Satu peristiwa demi peristiwa teringat olehnya. Ia mendadak menyadari bahwa selama ini ia selalu bersikap kejam dan keras terhadap Renma. Kini, ia menyesal bukan main.

Kaki Tuan Richard melemah, dengan tangan gemetar, ia mengambil album foto itu, lalu memeluknya erat-erat.

"Aku ... aku ingin memperbaiki semuanya. Aku ingin anak dan istriku kembali seperti dulu." Bulir-bulir air mata yang jatuh dari Tuan Richard semakin mengalir deras.

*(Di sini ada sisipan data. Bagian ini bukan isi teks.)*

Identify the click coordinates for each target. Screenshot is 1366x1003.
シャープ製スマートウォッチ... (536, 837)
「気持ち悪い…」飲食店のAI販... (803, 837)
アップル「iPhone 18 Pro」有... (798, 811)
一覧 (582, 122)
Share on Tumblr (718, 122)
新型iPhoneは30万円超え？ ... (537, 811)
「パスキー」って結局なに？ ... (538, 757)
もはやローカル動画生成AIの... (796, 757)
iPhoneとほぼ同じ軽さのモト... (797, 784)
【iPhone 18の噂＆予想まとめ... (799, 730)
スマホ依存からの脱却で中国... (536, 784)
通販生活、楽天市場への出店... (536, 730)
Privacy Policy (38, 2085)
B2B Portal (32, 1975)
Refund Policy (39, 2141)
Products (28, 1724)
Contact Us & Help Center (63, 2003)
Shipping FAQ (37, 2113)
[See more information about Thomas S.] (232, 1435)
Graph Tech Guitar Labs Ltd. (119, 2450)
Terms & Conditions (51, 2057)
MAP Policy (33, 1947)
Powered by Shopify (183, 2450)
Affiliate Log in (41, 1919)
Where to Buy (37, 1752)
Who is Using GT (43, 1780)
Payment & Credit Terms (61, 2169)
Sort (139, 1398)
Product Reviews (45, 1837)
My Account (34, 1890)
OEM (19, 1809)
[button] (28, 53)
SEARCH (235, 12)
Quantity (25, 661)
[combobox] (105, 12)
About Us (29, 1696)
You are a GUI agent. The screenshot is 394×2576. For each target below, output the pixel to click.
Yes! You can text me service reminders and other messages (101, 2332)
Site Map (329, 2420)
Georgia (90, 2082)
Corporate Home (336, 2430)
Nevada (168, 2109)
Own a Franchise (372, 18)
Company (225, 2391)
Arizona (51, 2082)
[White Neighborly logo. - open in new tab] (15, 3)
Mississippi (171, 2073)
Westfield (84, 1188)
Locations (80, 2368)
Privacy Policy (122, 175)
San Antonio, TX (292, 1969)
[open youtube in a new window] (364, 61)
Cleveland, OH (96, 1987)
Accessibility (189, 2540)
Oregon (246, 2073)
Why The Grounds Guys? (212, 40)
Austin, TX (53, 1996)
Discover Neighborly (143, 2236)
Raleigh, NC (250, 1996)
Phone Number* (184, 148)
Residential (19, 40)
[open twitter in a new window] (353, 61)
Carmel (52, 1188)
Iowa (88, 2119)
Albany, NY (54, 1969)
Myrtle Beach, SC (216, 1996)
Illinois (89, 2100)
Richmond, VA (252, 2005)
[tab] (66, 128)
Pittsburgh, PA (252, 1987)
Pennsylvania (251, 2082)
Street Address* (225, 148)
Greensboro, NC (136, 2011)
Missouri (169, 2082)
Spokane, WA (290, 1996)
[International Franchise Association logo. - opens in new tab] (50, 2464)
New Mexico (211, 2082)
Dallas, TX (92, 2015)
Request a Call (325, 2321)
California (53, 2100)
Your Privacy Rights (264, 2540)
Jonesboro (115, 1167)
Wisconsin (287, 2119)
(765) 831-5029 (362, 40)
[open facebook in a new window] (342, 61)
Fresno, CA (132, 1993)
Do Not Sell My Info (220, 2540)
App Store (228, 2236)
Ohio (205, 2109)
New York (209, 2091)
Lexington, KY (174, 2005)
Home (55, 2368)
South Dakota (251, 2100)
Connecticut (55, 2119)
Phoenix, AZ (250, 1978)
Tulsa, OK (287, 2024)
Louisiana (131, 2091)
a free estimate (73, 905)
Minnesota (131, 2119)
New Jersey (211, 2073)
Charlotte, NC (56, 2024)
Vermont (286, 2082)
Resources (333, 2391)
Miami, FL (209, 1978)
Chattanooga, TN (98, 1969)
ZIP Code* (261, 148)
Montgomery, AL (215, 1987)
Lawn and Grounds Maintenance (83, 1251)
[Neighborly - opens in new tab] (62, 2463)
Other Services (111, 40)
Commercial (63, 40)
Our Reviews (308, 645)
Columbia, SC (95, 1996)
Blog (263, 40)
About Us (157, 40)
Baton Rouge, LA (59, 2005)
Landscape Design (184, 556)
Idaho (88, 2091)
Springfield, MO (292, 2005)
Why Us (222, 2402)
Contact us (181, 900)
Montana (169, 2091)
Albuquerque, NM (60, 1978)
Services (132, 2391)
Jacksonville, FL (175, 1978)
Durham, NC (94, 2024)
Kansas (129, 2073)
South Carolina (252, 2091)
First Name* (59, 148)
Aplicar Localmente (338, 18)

Saat Tuan Richard sedang dalam tenggelam dalam kesedihan, Pak Johan datang menghampirinya. Pria berjas hitam itu adalah sekretaris kepercayaan Tuan Richard yang menangani segala jadwal perjalanan bisnis dan masih banyak hal yang lainnya.

"Tuan Richard, setengah jam lagi ada rapat dewan direksi untuk perluasan perusahaan," kata Pak Johan mengingatkan.

Tuan Richard segera mengusap air matanya, lalu memerintahkan Pak Johan untuk menunda rapat tersebut karena ia ingin segera bertemu dengan mantan istri dan anaknya. Namun sayangnya, Pak Johan mengatakan bahwa rapat direksi itu tidak bisa ditunda apalagi dibatalkan lantaran investor asing juga akan datang dan ikut rapat. Apa boleh buat? Mau tidak mau, Tuan Richard mengabaikan perasaannya dan memaksakan diri untuk menghadiri rapat bernilai triliyunan rupiah itu.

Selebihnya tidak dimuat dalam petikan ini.